▶ **TASK OBJECTIVE**: All lines below are to be transcribed exactly.

Pixel coordinate grounding data
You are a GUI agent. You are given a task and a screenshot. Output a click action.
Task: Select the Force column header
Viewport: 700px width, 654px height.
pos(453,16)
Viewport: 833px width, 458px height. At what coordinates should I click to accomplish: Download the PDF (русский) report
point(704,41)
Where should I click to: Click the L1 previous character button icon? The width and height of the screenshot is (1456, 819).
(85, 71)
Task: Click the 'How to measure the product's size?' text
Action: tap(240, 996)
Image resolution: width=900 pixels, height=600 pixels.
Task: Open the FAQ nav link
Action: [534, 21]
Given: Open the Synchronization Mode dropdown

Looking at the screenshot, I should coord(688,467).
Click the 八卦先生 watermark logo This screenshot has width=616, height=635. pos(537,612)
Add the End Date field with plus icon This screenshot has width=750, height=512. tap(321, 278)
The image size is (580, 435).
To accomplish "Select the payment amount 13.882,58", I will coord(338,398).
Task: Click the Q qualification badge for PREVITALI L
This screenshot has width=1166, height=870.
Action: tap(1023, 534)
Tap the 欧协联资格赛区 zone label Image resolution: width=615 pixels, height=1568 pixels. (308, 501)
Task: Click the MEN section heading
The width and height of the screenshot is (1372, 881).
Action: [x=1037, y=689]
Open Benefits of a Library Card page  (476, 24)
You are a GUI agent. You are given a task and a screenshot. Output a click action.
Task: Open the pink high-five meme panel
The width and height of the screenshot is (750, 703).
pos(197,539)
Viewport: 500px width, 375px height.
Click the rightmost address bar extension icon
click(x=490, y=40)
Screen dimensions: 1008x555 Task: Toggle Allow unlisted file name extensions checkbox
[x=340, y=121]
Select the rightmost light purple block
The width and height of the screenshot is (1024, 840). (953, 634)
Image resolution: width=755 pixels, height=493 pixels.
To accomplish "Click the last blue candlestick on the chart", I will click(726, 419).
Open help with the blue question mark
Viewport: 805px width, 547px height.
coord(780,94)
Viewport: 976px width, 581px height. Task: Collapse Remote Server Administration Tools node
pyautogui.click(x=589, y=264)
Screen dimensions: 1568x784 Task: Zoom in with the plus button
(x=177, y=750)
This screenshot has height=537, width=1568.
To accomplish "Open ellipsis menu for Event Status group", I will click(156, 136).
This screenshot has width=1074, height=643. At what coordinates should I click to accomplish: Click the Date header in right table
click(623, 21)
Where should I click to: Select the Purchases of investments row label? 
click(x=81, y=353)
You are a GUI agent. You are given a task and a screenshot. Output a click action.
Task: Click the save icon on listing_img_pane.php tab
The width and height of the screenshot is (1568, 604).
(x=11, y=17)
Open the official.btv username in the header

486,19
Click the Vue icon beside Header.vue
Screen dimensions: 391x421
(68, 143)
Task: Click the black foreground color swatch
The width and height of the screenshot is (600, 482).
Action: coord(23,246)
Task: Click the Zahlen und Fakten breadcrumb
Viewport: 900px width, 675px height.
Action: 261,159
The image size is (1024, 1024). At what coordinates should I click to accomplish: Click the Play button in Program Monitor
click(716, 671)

▶ **WRITTEN REPLY**:
You are a GUI agent. You are given a task and a screenshot. Output a click action.
Task: Select the Force column header
Viewport: 700px width, 654px height.
pos(453,16)
Viewport: 833px width, 458px height. At what coordinates should I click to accomplish: Download the PDF (русский) report
point(704,41)
Where should I click to: Click the L1 previous character button icon? The width and height of the screenshot is (1456, 819).
(85, 71)
Task: Click the 'How to measure the product's size?' text
Action: tap(240, 996)
Image resolution: width=900 pixels, height=600 pixels.
Task: Open the FAQ nav link
Action: [534, 21]
Given: Open the Synchronization Mode dropdown

Looking at the screenshot, I should coord(688,467).
Click the 八卦先生 watermark logo This screenshot has width=616, height=635. pos(537,612)
Add the End Date field with plus icon This screenshot has width=750, height=512. tap(321, 278)
The image size is (580, 435).
To accomplish "Select the payment amount 13.882,58", I will coord(338,398).
Task: Click the Q qualification badge for PREVITALI L
This screenshot has width=1166, height=870.
Action: tap(1023, 534)
Tap the 欧协联资格赛区 zone label Image resolution: width=615 pixels, height=1568 pixels. (308, 501)
Task: Click the MEN section heading
The width and height of the screenshot is (1372, 881).
Action: [x=1037, y=689]
Open Benefits of a Library Card page  (476, 24)
You are a GUI agent. You are given a task and a screenshot. Output a click action.
Task: Open the pink high-five meme panel
The width and height of the screenshot is (750, 703).
pos(197,539)
Viewport: 500px width, 375px height.
Click the rightmost address bar extension icon
click(x=490, y=40)
Screen dimensions: 1008x555 Task: Toggle Allow unlisted file name extensions checkbox
[x=340, y=121]
Select the rightmost light purple block
The width and height of the screenshot is (1024, 840). (953, 634)
Image resolution: width=755 pixels, height=493 pixels.
To accomplish "Click the last blue candlestick on the chart", I will click(726, 419).
Open help with the blue question mark
Viewport: 805px width, 547px height.
coord(780,94)
Viewport: 976px width, 581px height. Task: Collapse Remote Server Administration Tools node
pyautogui.click(x=589, y=264)
Screen dimensions: 1568x784 Task: Zoom in with the plus button
(x=177, y=750)
This screenshot has height=537, width=1568.
To accomplish "Open ellipsis menu for Event Status group", I will click(156, 136).
This screenshot has width=1074, height=643. At what coordinates should I click to accomplish: Click the Date header in right table
click(623, 21)
Where should I click to: Select the Purchases of investments row label? 
click(x=81, y=353)
You are a GUI agent. You are given a task and a screenshot. Output a click action.
Task: Click the save icon on listing_img_pane.php tab
The width and height of the screenshot is (1568, 604).
(x=11, y=17)
Open the official.btv username in the header

486,19
Click the Vue icon beside Header.vue
Screen dimensions: 391x421
(68, 143)
Task: Click the black foreground color swatch
The width and height of the screenshot is (600, 482).
Action: coord(23,246)
Task: Click the Zahlen und Fakten breadcrumb
Viewport: 900px width, 675px height.
Action: 261,159
The image size is (1024, 1024). At what coordinates should I click to accomplish: Click the Play button in Program Monitor
click(716, 671)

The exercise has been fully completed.